From: Junio C Hamano <junkio@cox.net>
To: Ryan Anderson <ryan@michonline.com>
Cc: Linus Torvalds <torvalds@osdl.org>, git@vger.kernel.org
Subject: [PATCH] GIT commit statistics.
Date: Fri, 11 Nov 2005 23:44:20 -0800 [thread overview]
Message-ID: <7v7jbeia3v.fsf_-_@assigned-by-dhcp.cox.net> (raw)
In-Reply-To: <43758D21.3060107@michonline.com> (Ryan Anderson's message of "Sat, 12 Nov 2005 01:35:13 -0500")
Ryan Anderson <ryan@michonline.com> writes:
> Junio C Hamano wrote:
>
>> Just for fun, I randomly picked two heads/master commits from
>> linux-2.6 repository ... and fed the commits
>> between the two to a little script that looks at commits and
>> tries to stat what they did (the script ignores renames so they
>> appear as deletes and adds).
>
> Mind sharing the script?
>
> It'be nice to know if these stats are typical, or unusual when you get
> numbers from a variety of other trees.
Very unpolished but here they are.
I misread the trivial count in my original message. Trivial and
Merge are counted separately, so among 3957 commits, merges were
297 (72 trivials and 225 others).
-- >8 -- cut here -- >8 --
Subject: [PATCH] GIT commit statistics
A set of scripts that read the existing commit history, and
show various stats.
Sample usage:
# Arguments are given to git-rev-list; defaults to ORIG..
# if not given, to retrace what was just pulled.

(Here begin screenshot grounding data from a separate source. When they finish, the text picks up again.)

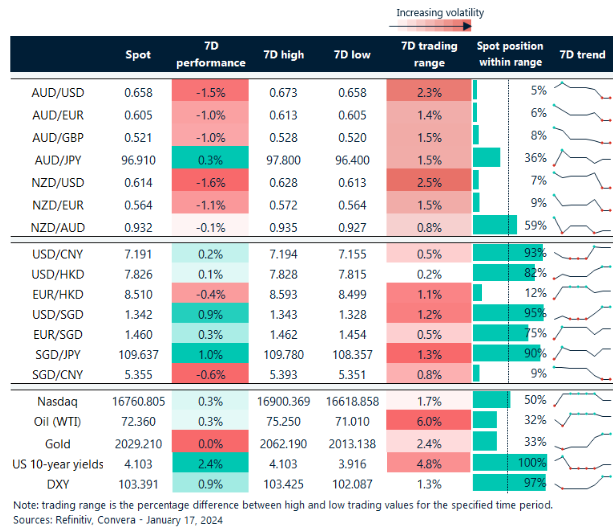Image resolution: width=613 pixels, height=528 pixels.
Task: Select the 7D performance column header
Action: (210, 54)
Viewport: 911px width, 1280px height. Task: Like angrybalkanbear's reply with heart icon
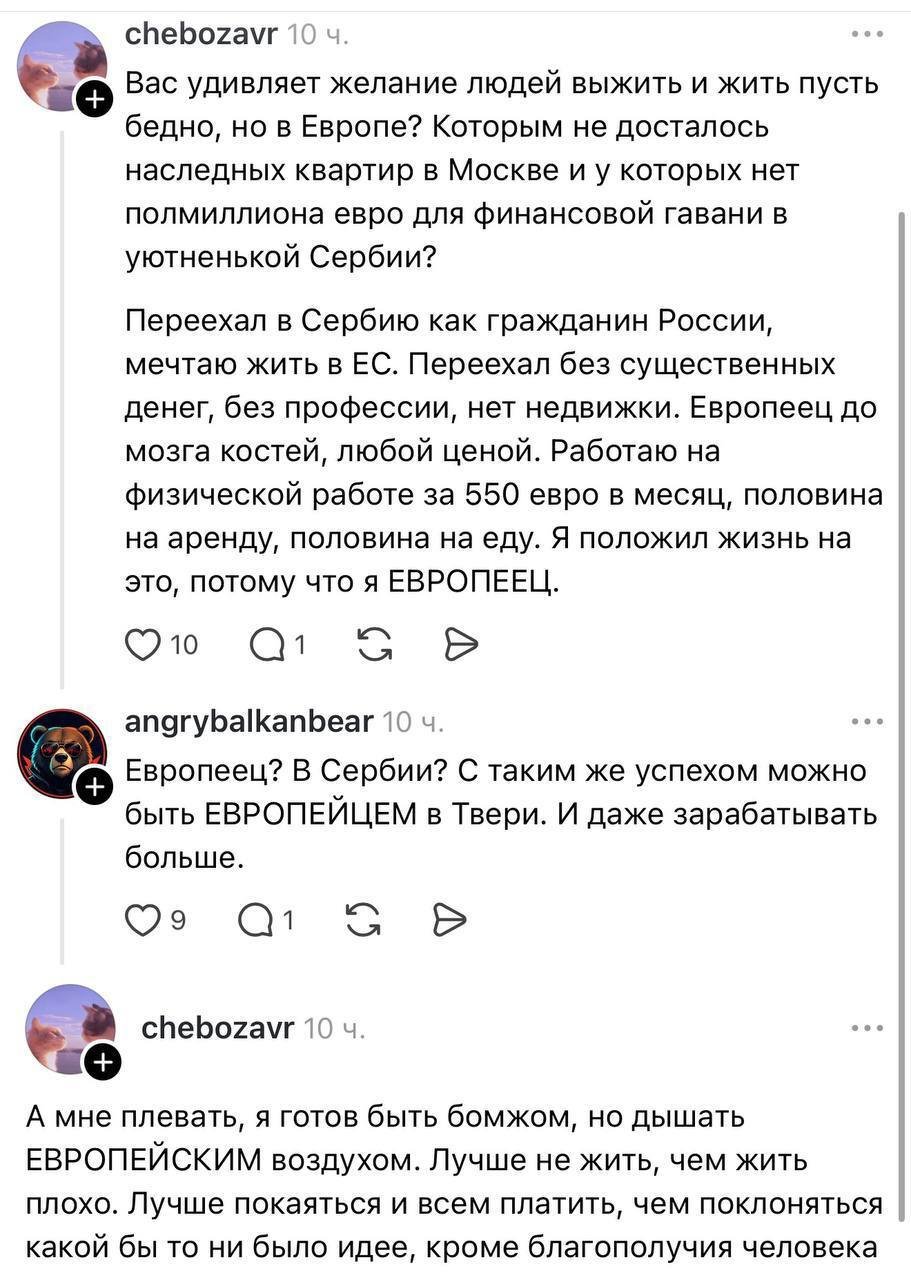(143, 920)
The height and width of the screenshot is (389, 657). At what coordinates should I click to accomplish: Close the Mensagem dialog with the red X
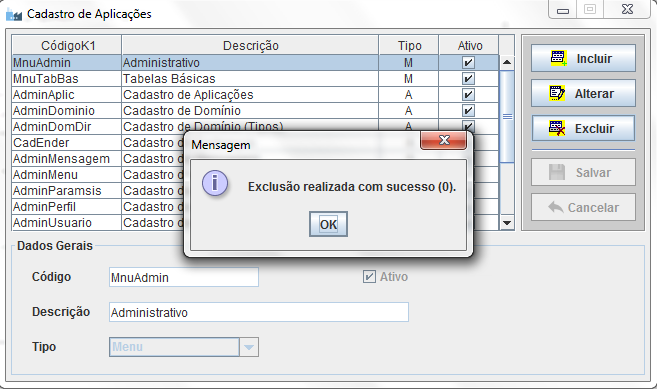pos(443,140)
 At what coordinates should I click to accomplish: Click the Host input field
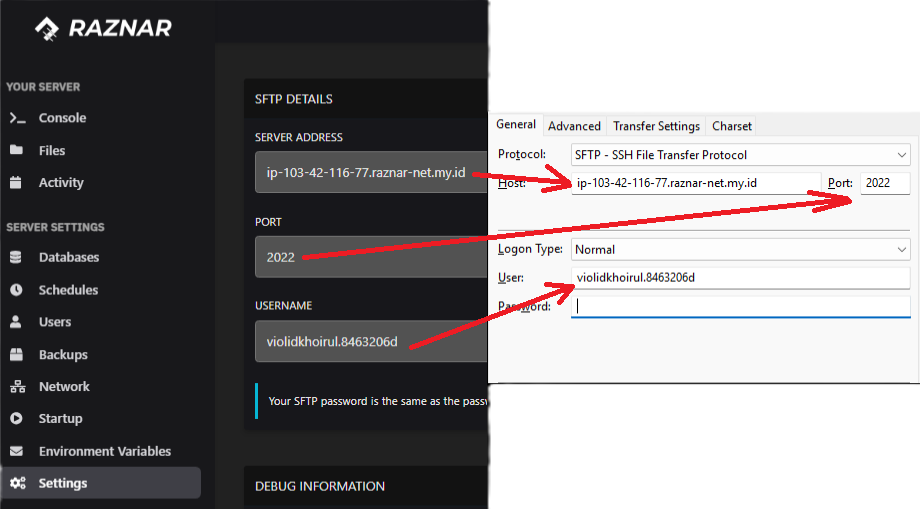696,183
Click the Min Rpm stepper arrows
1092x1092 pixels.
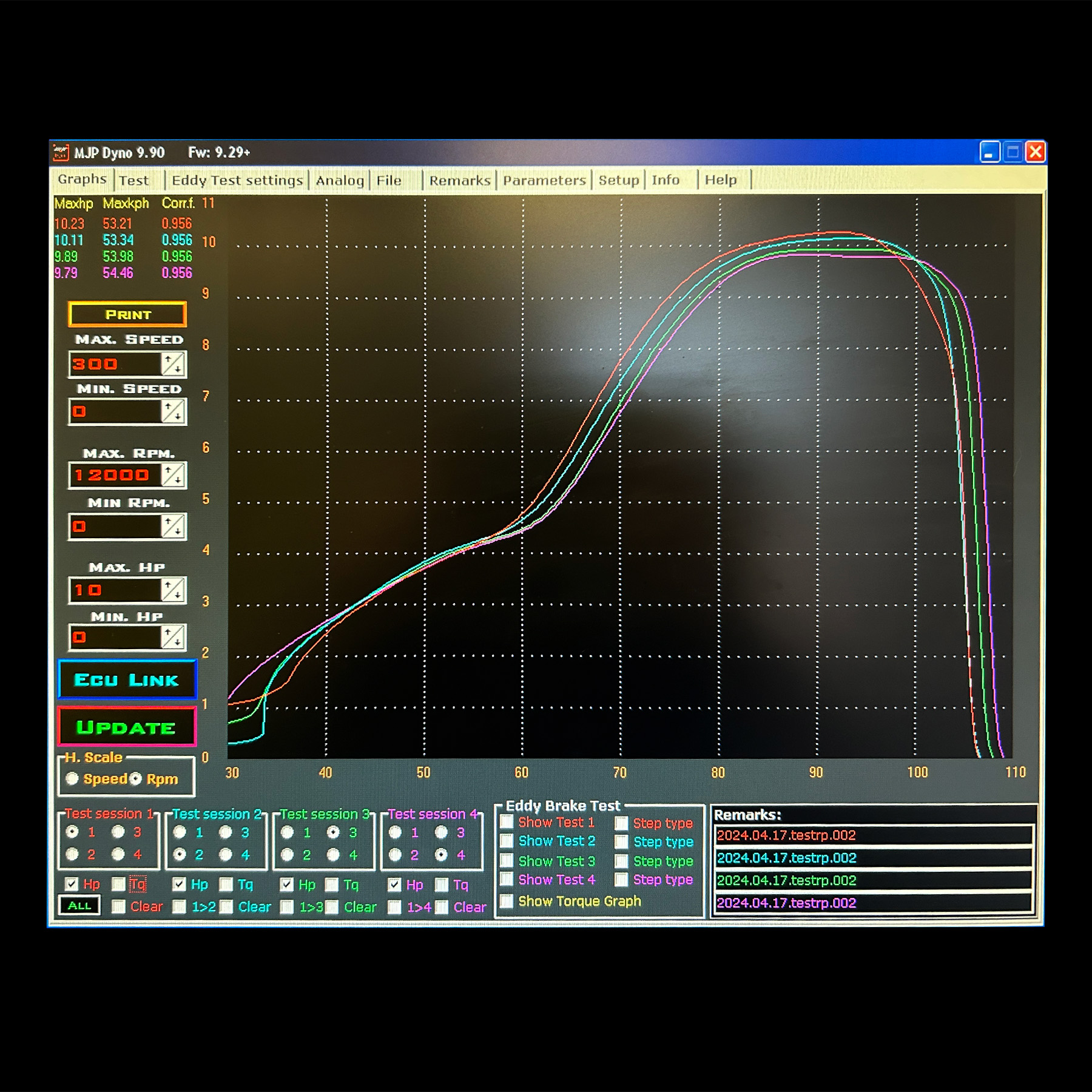[173, 526]
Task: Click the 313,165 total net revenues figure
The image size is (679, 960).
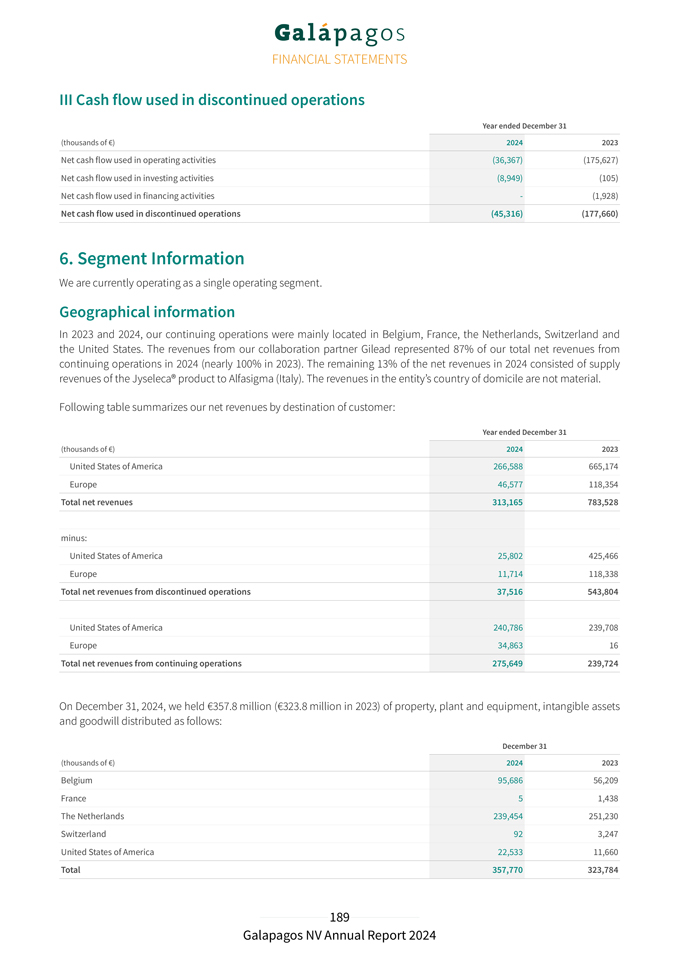Action: [x=507, y=502]
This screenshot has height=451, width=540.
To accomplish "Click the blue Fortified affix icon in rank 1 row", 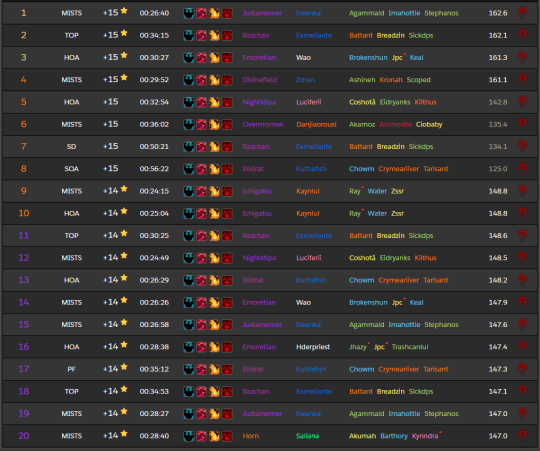I will 188,13.
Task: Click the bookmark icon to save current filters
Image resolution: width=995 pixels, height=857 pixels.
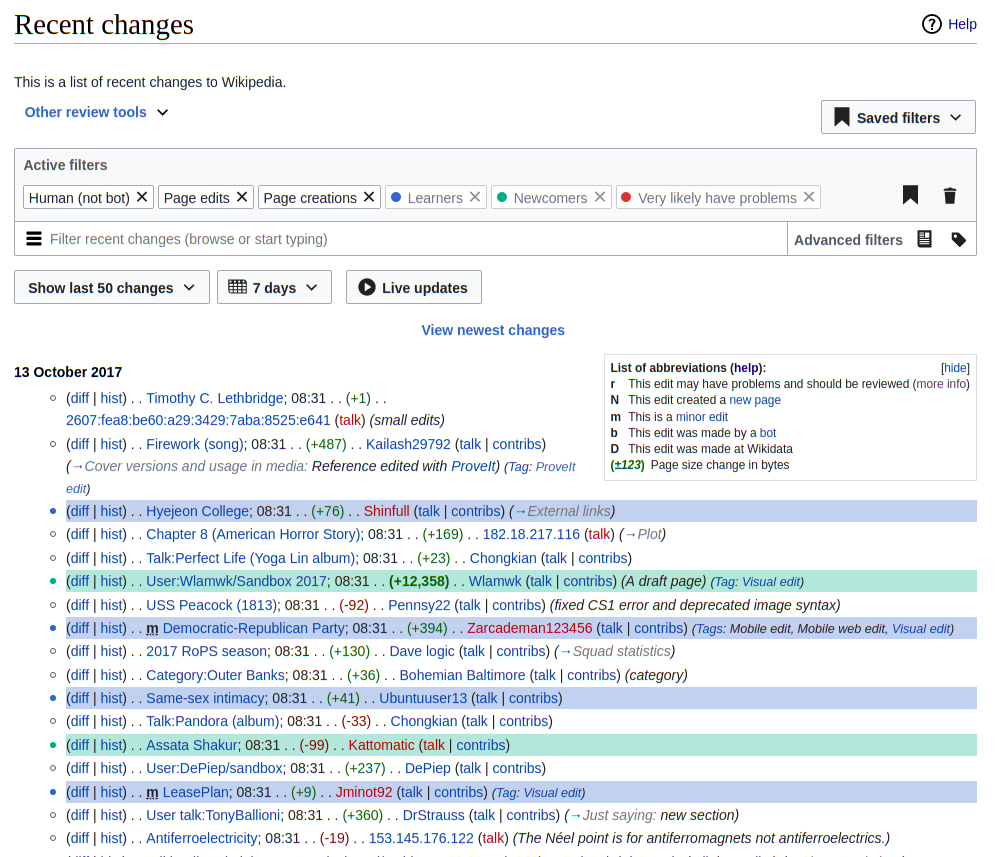Action: (x=910, y=195)
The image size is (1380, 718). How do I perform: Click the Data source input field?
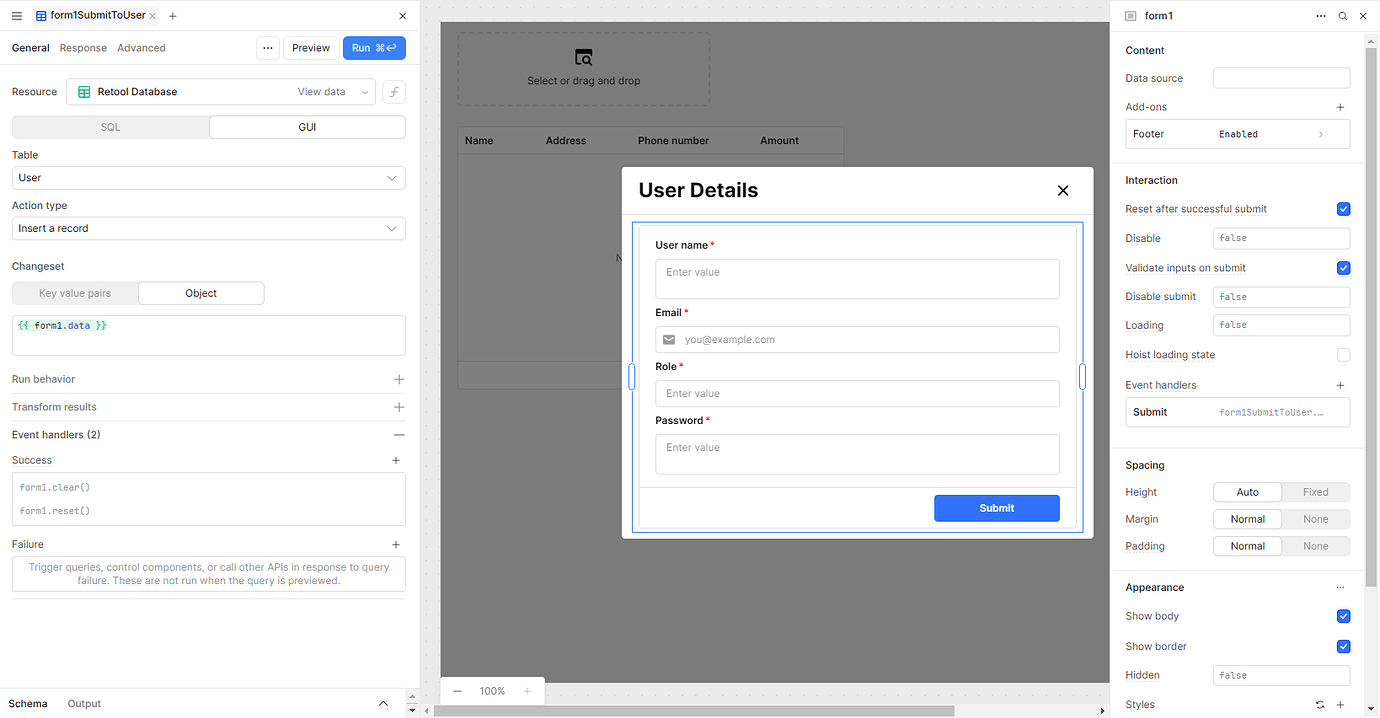click(1281, 77)
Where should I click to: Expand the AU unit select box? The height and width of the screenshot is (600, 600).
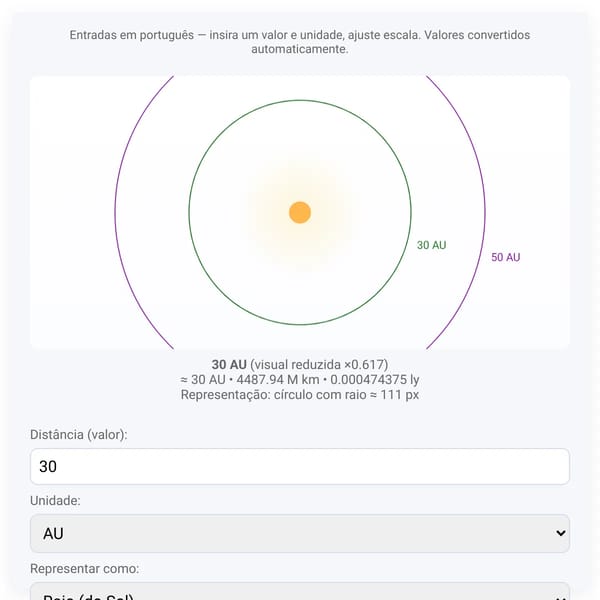pos(300,533)
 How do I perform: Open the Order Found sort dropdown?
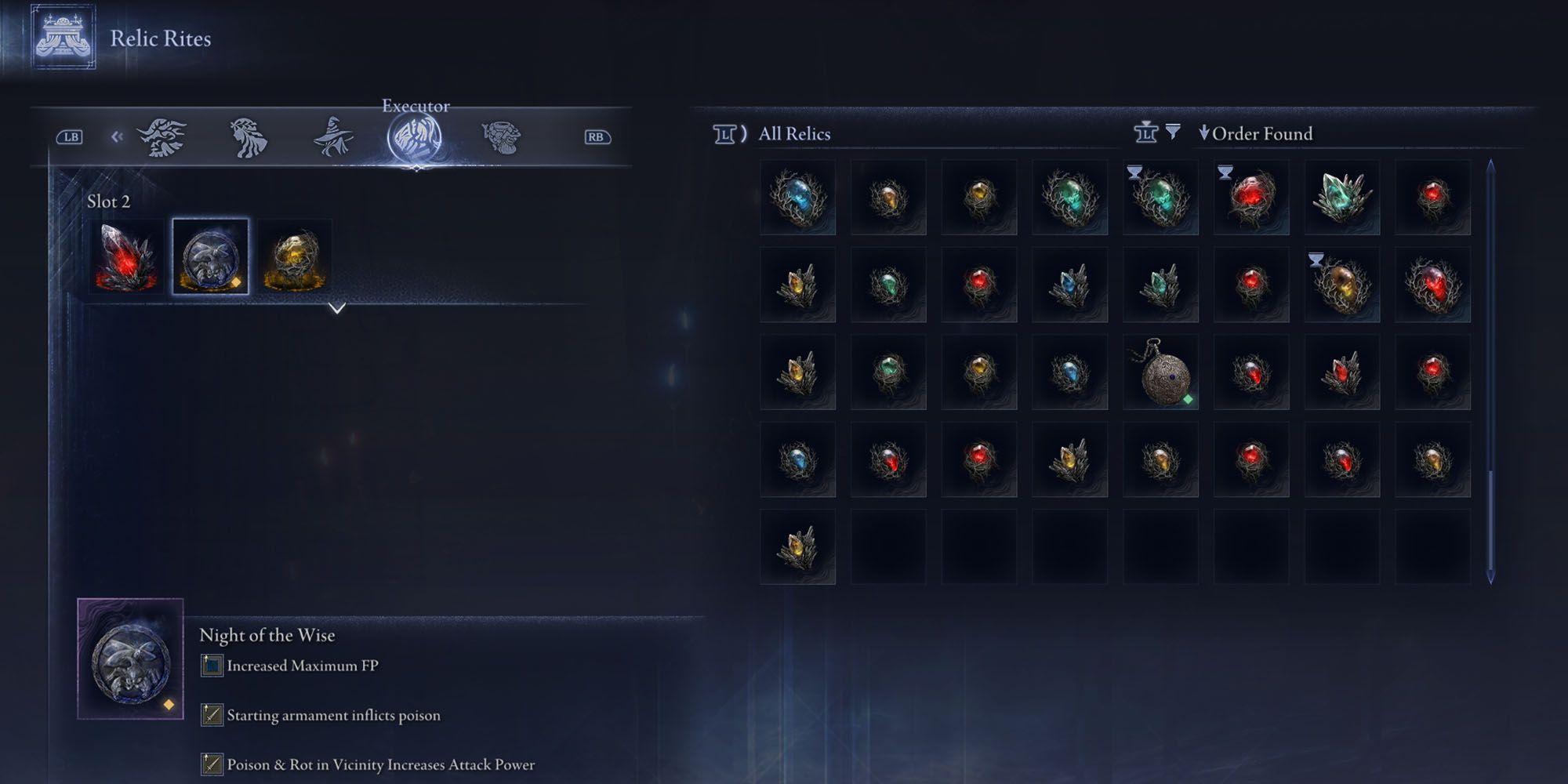point(1255,133)
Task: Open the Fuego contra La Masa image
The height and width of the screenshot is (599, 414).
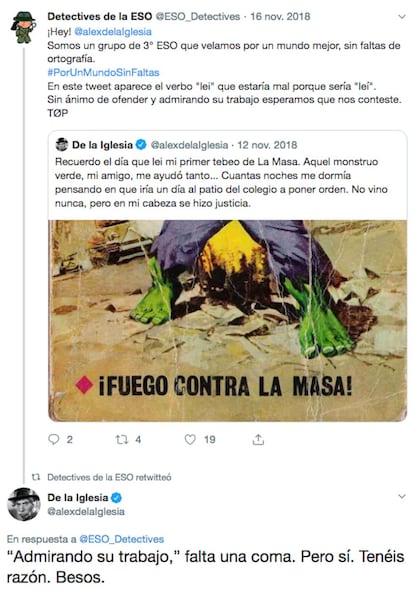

$ ./contrib/jc-git-stat-1.sh v0.99.9g..maint |
./contrib/jc-git-stat-1-log.perl
Total commit objects: 43
Trivial Merges: 1 (2.33%)
Merges: 1 (2.33%)
Number of paths touched by non-merge commits:
average 3.00, median 2, min 2, max 18
Number of merge parents:
average 2.50, median 3, min 2, max 3
Number of merge bases:
average 1.00, median 1, min 1, max 1
File level merges:
average 0.50, median 1, min 0, max 1
Number of changed paths from the first parent:
average 28.00, median 52, min 4, max 52
File level 3-ways:
average 1.00, median 1, min 1, max 1
* "Trivial Merges" are the ones done by read-tree --trivial;
* "Merges" are other merges;
* "File level merges" are paths not collapsed by read-tree 3-way (i.e.
given to merge-one-file);
* "File level 3-ways" are paths merge-one-file would have run 'merge';
Signed-off-by: Junio C Hamano <junkio@cox.net>
---
contrib/jc-git-stat-1-log.perl | 87 ++++++++++++++++++++++++++++++++++++++++
contrib/jc-git-stat-1-mof.sh | 59 +++++++++++++++++++++++++++
contrib/jc-git-stat-1.sh | 74 ++++++++++++++++++++++++++++++++++
3 files changed, 220 insertions(+), 0 deletions(-)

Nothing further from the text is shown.